→ Domande
1. Secondo la recensione su Ernst Bloch, chi ha condotto l'intervista riportata nel libro?
2. Indica tutti i pensatori che, secondo la recensione su Ernst Bloch, hanno segnato la genesi del suo pensiero sull'utopia e la speranza.
3. Prosegui la recensione su Ernst Bloch dopo la sua ultima frase.

→ Estratto del documento
☆ ☆ ☆ ☆
Ernst Bloch e l’Utopia concreta




Rêve diurne, station debout & Utopie concrète. Ernst Bloch en dialogue

Ernst Bloch, Lignes èditions, Paris 2016


Questo libro riporta una lunga intervista fatta ad un Ernst Bloch già ottatanovenne da José Marchand nel 1974, tre anni prima della morte del filosofo.

Si tratta di un testo scorrevole alla lettura, in cui Bloch racconta la sua vita e il suo pensiero mettendo in luce una sostanziale corrispondenza dell’una con l’altro.

Bloch racconta come la genesi del pensiero sull’utopia e la speranza abbia preso le mosse dagli studi su Hegel e Schelling, per poi aprirsi all’incontro con Marx e Engels.

Rapsodica e complessa, la scrittura di Bloch, come sa bene chi frequenta i suoi libri, non è sempre facile da decifrare. Questo testo offre, perciò, l’occasione di srotolare il fil rouge che attraversa la sua opera con relativa linearità: è quindi un complemento interessante per comprendere il pensiero di Bloch.

I temi affrontati sono via via tutti quelli che l’opera di Bloch ha intrapreso fin dalle sue prime opere per giungere a quell’ “inventario di immagini desiderio e forme di coscienza anticipante” (cit.) che è Il principio speranza.
☆ ☆ ☆ ☆
→ Estratto dei dati
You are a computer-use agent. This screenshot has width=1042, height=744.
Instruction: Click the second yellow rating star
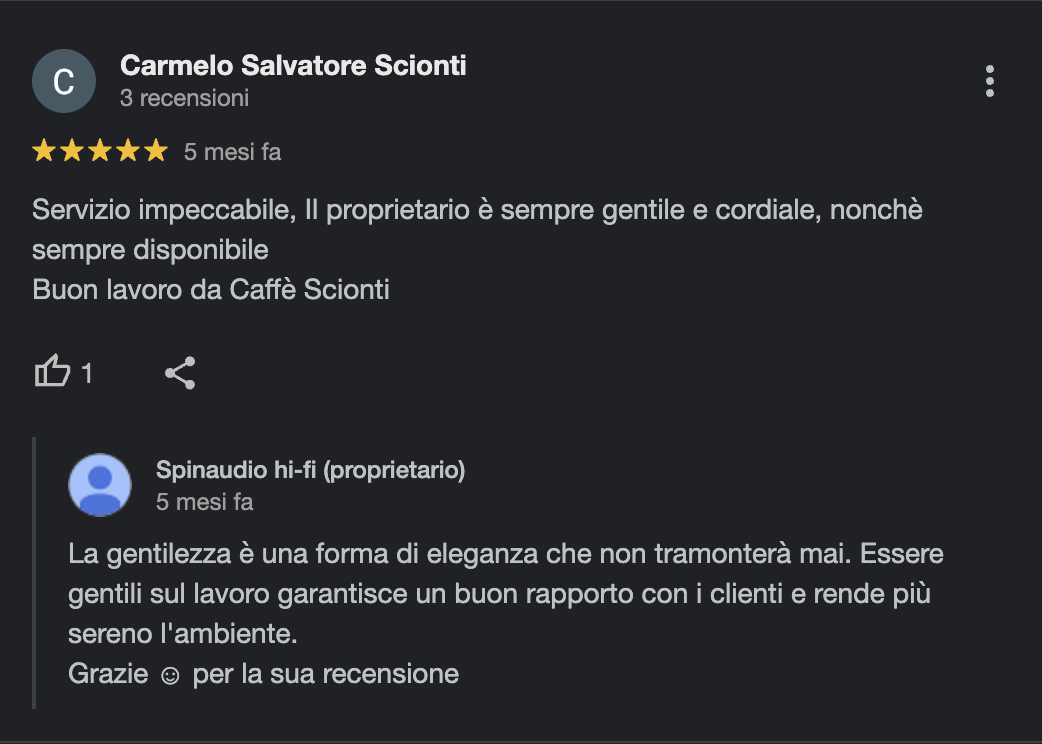(72, 151)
☆ ☆ ☆ ☆
→ Risposte attese
1. José Marchand.

2. Hegel, Schelling, Marx, Engels.

3.
Due sono, forse, gli aspetti che più di altri vengono in luce: il primo è il modo in cui i temi dell’utopia concreta e del sogno diurno, dell’immaginazione anticipatrice e della potenza, intesa insieme come possibilità e capacità, appunto potenziale, si svolgano inseparabilmente alla nozione di prassi. Il ponte tra immaginario e realtà hic et nunc passa per la dotta spes, la speranza attiva e che si vuole fare produttiva.

Il secondo aspetto, a conclusione del lungo dialogo con Marchand, è il paragone con il pessimismo di Schopenhauer, che Bloch vede addirittura come la premessa indispensabile di quell’ottimismo militante di cui si parla già ne Lo spirito dell'utopia


I testi di Bloch sono in parte datati, ma per altro verso contengono delle autentiche perle da riflettere oggi con rinnovato impegno e profondità. Commentando il suo Experimentum Mundi (1975), per esempio, Bloch dice una frase che dice molto a noi, oggi, proprio in questi giorni. Parla della difficoltà a decifrare il senso del momento presente e della necessità di interpretare il processo storico, leggerlo, vederlo in atto. È l’obiettivo aperto in fondo al processo storico che viviamo a dare senso all’intero percorso, eppure questo obiettivo è nelle nostre mani. Siamo noi a dare senso alla storia, quindi, eppure non siamo soli: la prospettiva messianica tiene in sè la profondità tanto del senso, quanto del percorso, e dona la speranza. Traduco la frase qui sotto (quasi) integralmente.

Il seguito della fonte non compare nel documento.